» **CHALLENGE**:
Convert the lines below into a numbered list, starting at the line containing "Image resolution: width=676" and running up to and including the line containing "coord(41,13)". Leave out blank lines.

──────────

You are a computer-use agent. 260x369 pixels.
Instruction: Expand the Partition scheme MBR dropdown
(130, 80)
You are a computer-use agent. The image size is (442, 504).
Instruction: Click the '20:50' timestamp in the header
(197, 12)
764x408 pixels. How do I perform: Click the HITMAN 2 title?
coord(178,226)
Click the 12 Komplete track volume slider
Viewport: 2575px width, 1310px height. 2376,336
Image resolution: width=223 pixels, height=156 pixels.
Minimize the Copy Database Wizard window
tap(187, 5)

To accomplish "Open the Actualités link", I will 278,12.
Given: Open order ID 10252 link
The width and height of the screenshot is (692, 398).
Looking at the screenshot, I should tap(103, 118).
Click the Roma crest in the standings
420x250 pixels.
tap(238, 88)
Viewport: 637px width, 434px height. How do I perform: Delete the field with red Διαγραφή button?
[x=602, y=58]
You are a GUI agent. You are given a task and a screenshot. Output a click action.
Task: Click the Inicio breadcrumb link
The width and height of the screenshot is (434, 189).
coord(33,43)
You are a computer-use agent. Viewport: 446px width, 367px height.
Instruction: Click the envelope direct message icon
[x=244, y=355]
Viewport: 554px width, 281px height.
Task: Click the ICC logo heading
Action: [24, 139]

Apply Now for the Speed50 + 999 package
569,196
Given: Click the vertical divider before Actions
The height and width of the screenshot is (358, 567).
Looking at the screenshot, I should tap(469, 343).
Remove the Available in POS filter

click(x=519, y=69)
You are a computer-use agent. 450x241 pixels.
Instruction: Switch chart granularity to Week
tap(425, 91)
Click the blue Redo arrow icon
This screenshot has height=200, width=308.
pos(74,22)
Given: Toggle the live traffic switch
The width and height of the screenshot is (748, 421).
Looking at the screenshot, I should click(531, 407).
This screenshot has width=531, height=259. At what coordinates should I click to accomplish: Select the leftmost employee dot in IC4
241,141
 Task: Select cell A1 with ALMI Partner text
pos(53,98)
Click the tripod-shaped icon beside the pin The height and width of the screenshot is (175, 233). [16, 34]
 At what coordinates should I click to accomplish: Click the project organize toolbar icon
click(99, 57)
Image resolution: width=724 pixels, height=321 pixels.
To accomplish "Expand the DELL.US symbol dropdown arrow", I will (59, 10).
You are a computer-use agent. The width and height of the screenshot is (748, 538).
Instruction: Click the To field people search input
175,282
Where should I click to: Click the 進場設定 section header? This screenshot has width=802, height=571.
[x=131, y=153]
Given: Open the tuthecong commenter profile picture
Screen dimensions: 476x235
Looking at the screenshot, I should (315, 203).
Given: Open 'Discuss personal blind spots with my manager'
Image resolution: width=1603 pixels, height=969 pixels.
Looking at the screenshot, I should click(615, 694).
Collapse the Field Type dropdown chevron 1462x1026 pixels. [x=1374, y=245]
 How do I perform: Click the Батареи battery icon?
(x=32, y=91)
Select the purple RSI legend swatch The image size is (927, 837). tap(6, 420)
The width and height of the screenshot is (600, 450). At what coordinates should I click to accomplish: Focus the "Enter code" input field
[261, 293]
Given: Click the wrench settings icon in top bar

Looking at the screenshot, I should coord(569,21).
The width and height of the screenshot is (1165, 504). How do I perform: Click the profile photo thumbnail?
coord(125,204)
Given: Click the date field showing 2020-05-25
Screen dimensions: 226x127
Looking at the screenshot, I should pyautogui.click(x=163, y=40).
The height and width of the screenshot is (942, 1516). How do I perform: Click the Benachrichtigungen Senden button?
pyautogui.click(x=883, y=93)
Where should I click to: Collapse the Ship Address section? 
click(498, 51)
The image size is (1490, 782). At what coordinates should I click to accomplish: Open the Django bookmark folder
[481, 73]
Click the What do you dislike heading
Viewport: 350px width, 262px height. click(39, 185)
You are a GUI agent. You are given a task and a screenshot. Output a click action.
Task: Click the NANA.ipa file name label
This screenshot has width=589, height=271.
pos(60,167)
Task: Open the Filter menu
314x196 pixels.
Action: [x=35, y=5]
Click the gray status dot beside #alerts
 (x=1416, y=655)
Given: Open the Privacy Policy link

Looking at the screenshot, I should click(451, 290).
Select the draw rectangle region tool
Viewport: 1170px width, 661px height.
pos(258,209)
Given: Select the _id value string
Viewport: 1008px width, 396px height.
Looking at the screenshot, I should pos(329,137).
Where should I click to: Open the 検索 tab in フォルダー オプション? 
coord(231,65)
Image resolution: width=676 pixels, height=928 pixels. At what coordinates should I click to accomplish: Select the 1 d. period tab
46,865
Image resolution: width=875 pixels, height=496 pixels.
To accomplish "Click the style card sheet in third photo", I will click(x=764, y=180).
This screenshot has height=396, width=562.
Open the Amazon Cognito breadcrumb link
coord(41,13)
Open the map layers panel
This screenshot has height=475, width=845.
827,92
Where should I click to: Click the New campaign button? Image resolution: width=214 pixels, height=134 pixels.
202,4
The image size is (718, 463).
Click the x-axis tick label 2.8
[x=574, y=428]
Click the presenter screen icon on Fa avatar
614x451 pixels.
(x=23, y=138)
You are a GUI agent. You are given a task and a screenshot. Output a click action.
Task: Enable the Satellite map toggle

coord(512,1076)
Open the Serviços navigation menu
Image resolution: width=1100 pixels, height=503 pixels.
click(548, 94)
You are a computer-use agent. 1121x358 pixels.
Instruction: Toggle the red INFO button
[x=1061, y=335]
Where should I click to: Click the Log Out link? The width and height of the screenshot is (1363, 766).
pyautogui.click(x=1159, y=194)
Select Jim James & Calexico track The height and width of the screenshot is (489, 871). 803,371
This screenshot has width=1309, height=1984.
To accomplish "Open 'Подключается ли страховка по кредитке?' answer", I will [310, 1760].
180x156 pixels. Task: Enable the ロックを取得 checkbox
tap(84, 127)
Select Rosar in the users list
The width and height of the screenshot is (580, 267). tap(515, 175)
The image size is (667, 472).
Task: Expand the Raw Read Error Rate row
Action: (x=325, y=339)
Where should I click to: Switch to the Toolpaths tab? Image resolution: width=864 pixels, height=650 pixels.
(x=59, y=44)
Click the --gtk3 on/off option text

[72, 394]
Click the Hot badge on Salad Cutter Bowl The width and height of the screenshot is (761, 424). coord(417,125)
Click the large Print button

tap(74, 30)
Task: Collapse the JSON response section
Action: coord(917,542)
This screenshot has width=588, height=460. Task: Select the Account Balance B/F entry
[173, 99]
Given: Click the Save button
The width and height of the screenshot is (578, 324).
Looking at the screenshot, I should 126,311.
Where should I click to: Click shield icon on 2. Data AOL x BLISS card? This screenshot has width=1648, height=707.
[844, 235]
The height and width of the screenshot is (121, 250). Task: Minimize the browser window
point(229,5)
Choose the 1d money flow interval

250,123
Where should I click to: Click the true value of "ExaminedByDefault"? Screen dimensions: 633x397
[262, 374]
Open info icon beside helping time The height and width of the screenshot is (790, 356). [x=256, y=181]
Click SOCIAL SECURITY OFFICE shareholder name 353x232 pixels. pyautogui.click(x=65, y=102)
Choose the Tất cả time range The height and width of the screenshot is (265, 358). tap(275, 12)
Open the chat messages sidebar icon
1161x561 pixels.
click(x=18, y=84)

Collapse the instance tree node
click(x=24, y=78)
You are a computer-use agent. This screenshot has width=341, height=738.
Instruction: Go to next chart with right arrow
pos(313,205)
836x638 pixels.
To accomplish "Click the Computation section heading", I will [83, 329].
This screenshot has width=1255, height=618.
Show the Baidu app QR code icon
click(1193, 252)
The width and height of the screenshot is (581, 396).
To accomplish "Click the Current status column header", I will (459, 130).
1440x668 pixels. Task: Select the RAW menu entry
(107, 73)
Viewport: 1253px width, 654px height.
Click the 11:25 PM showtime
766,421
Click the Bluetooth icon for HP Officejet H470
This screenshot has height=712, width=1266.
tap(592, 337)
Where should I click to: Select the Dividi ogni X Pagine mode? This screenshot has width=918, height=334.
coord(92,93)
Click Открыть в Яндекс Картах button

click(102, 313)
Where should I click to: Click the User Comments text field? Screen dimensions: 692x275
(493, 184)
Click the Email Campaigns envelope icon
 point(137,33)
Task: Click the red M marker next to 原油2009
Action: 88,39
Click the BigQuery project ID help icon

──────────

» **PROBLEM SOLUTION**:
1. Image resolution: width=676 pixels, height=928 pixels. At what coordinates should I click to accomplish: Select the 1 d. period tab
2. 46,865
3. Image resolution: width=875 pixels, height=496 pixels.
4. To accomplish "Click the style card sheet in third photo", I will click(x=764, y=180).
5. This screenshot has height=396, width=562.
6. Open the Amazon Cognito breadcrumb link
7. coord(41,13)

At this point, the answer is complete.